Reinefarth hat ein kantiges Gesicht, die spärlichen Haare sind streng zur Seite gescheitelt, der Blick ist kühl und entschlossen. Ein kerniger Deutscher. Aber einer mit brauner Vergangenheit, die der 18-minütige DDR-Film schon vor mehr als einem halben Jahrhundert enthüllte. Dazu überblendet die Kamera das Gesicht des Bürgermeisters von Westerland mit einem Foto aus dem Jahr 1944, das ihn mit Ritterkreuz und in schwarzer SS-Uniform zeigt. Reinefarth, SS-Nummer 56634, war als Generalmajor der Waffen-SS für die Niederschlagung des Warschauer Aufstandes im August 1944 verantwortlich. Die von ihm befehligten zwölf Polizeikompanien töteten mehr als 10.000 Zivilisten – Männer, Frauen, Kinder.

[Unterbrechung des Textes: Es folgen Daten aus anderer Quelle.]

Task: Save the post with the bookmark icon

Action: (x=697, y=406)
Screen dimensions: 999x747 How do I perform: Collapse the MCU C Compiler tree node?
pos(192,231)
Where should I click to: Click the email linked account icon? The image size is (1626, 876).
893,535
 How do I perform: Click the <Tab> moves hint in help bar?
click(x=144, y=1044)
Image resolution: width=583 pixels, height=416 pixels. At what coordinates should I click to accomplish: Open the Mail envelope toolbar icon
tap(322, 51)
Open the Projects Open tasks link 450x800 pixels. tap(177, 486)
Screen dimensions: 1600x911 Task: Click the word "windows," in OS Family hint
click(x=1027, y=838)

Für seine Kriegsverbrechen wurde der „Henker von Warschau“ nie zur Verantwortung gezogen. Zwei Ermittlungsverfahren gegen ihn wurden ohne Anklage eingestellt. Stattdessen beförderte ihn seine Partei, der  national konservative „Bund der Heimatvertriebenen und Entrechteten“ (BHE), 1951 mit den Stimmen der CDU in das Amt des Westerländer Bürgermeisters, das der Kriegsverbrecher bis 1963 innehatte. 1958 wurde er sogar Landtagsabgeordneter in Kiel und damit der einzige ehemalige SS-General in einem deutschen Parlament.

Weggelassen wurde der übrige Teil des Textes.